3. Gradient Descent for Linear Regression with 1 variable

house_data <- read.csv("housingPrice.csv", sep=',', head=T)
plot(house_data$area, house_data$price/1000, xlab = "Area (squre feet)", ylab = "Price ($1000)")

* If you have a house with 2045 sq. feet, you want to know the corresponding market price, then just create a model (linear regression line).

\[ h(x) = \theta x \]
\(h(x)\) - hypothesis function, the predictive price
\(x\) - area of house
\(\theta\) - slope of regression line

So \(\theta\) will be the parameter we want to work out from existing data. One way to to make whole error at lowest level is to use Gradient Descent.

or in R, defined as:

J <- function(theta, x, y){
  1/(2*length(x)) * sum((theta * x - y)^2) 
}

which has derivitive: \[J'(\theta) = 1/m * \sum_{i=1}^m [x(i) * (\theta x(i) - y(i))] \]

J_dev <- function(theta, x, y){
  1/length(x) * sum((theta * x - y)*x) 
}
theta_old = 0
theta_new = 6        
alpha = 0.0000001      # learning rate (step size)
x <- house_data$area
y <- house_data$price/1000

theta_set<-c()   # to store coordinates of each steps
J_set <- c()     # to store cost changes when theta changes

while (abs(theta_new - theta_old) > precision) {
    
   theta_set <- c(theta_set, theta_old)
   J_set <- c(J_set, J(theta_old,x,y))
 
    theta_old = theta_new
    theta_new = theta_old - alpha * J_dev(theta_old, x, y)
}

theta_new  
## [1] 0.1653902
# Regression line:
plot(house_data$area, house_data$price/1000, xlab = "Area (squre feet)", ylab = "Price ($1000)")
abline(a = 0, b = theta_new, col = "red")

par(mfrow=c(2,2))
plot(x=theta_set, y=J_set, ylab = "Cost J", xlab = "Theta", main = "Cost Function")
for (i in 2:7) {
   arrows(theta_set[i], J_set[i], theta_set[i+1], J_set[i+1], 
          length = 0.2,code=2)
}

plot(house_data$area, house_data$price/1000, xlab = "Area (squre feet)", ylab = "Price ($1000)", main = "6th step")
abline(a = 0, b = theta_set[6], col = "red")

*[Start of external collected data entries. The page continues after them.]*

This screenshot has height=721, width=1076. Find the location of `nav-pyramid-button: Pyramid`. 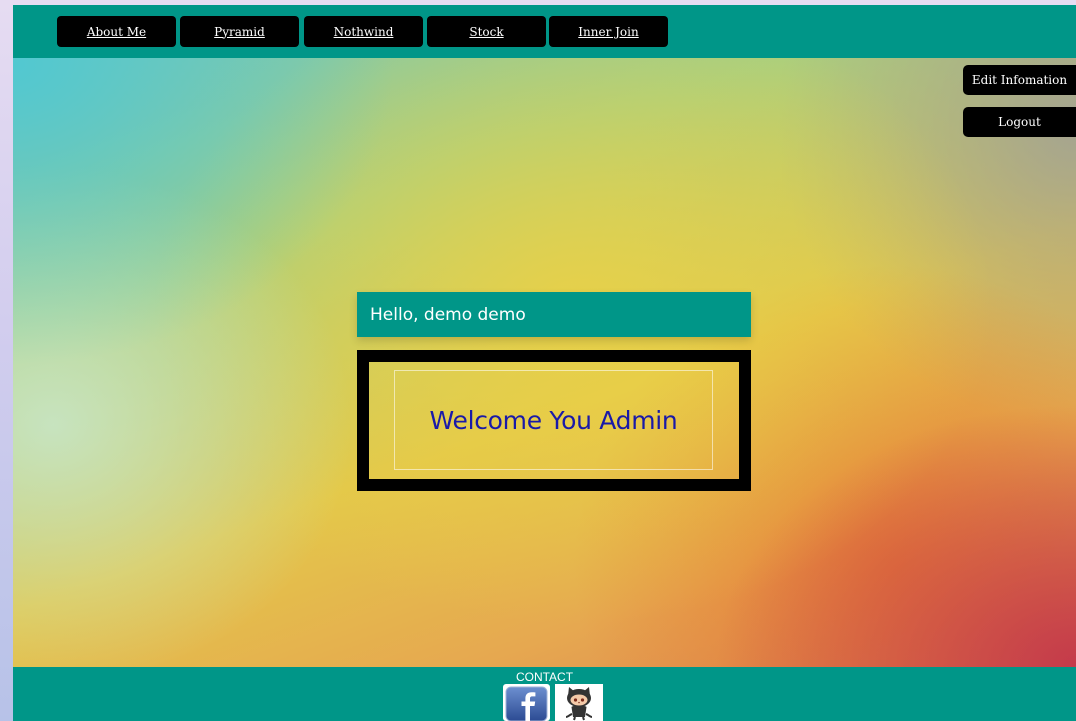

nav-pyramid-button: Pyramid is located at coordinates (240, 32).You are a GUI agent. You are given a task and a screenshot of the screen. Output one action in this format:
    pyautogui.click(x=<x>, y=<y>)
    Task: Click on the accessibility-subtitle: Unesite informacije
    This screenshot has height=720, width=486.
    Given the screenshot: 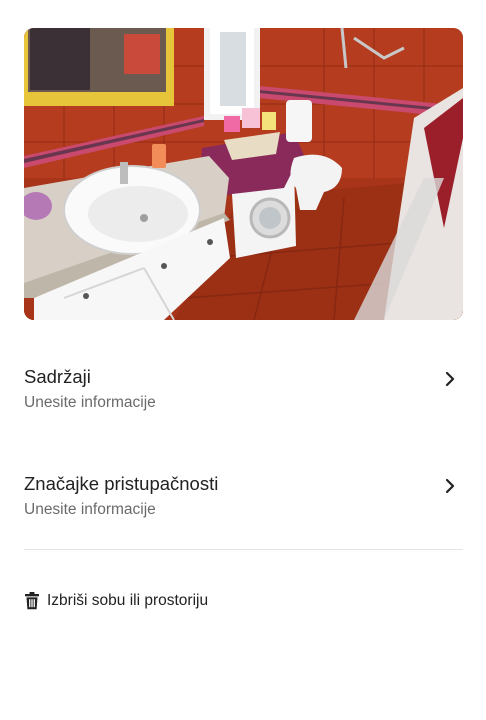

plot(house_data$area, house_data$price/1000, xlab = "Area (squre feet)", ylab = "Price ($1000)", main = "11th step")
abline(a = 0, b = theta_set[11], col = "red")
plot(house_data$area, house_data$price/1000, xlab = "Area (squre feet)", ylab = "Price ($1000)", main = "17th step")
abline(a = 0, b = theta_set[17], col = "red")

Notes: * If your cost increases during iteration, you may try to reduce learning rate! If step’s too big, you will never reach minimum.